- [Work instructions]: Retype the tail of the data exactly, starting at the line containing "Monthly (152, 1435)" and stopping at the last line.

(Saved entries)
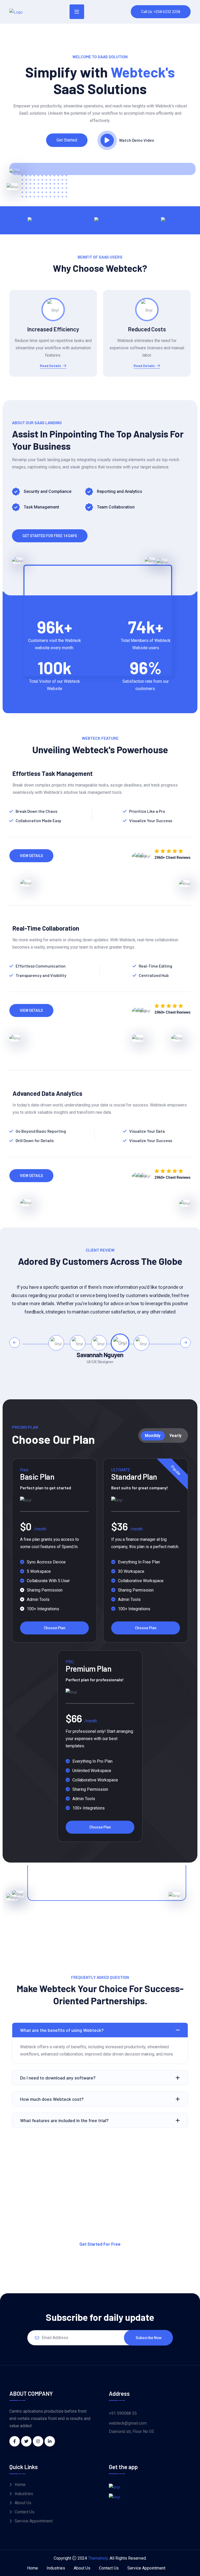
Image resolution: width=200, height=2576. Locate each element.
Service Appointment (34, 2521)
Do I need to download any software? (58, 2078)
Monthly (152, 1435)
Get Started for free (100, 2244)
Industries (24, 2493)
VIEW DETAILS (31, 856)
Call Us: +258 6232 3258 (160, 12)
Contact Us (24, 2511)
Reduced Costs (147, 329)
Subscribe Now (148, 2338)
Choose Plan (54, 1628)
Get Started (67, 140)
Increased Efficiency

- [Written response]:
Monthly (152, 1435)
Get Started for free (100, 2244)
Industries (24, 2493)
VIEW DETAILS (31, 856)
Call Us: +258 6232 3258 (160, 12)
Contact Us (24, 2511)
Reduced Costs (147, 329)
Subscribe Now (148, 2338)
Choose Plan (54, 1628)
Get Started (67, 140)
Increased Efficiency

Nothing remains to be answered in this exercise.